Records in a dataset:
** start **
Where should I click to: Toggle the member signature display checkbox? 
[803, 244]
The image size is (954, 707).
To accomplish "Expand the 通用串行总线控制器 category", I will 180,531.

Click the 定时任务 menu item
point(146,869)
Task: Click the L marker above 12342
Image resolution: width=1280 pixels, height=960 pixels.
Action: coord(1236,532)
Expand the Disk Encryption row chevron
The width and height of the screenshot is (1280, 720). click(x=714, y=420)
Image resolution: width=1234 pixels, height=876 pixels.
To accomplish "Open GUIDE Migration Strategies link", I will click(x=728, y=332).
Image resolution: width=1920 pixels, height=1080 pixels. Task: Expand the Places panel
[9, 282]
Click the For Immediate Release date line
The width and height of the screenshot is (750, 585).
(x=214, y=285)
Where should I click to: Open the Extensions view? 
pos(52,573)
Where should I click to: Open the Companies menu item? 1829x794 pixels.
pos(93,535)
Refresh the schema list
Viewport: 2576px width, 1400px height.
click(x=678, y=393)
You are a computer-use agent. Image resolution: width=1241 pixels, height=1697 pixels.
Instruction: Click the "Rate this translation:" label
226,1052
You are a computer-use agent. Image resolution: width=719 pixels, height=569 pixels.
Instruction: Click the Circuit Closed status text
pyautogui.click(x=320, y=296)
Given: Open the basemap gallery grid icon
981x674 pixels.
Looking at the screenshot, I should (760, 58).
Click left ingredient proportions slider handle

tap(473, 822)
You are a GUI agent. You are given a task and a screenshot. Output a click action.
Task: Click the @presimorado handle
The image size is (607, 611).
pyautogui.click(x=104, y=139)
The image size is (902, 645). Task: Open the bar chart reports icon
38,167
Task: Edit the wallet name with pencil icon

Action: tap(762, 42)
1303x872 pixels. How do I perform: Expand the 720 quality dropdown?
** end **
Directions » Arrange the data from the line containing "Where should I click to: Open the Extensions" through the line containing "click(x=678, y=393)", inclusive, as a two-column CSV with the header instruction,response. Each request gets one row, with its text and its answer each in a single quoted field and line breaks replaced by spaces.

Response for this exercise »
instruction,response
"Where should I click to: Open the Extensions view?","pos(52,573)"
"Where should I click to: Open the Companies menu item? 1829x794 pixels.","pos(93,535)"
"Refresh the schema list Viewport: 2576px width, 1400px height.","click(x=678, y=393)"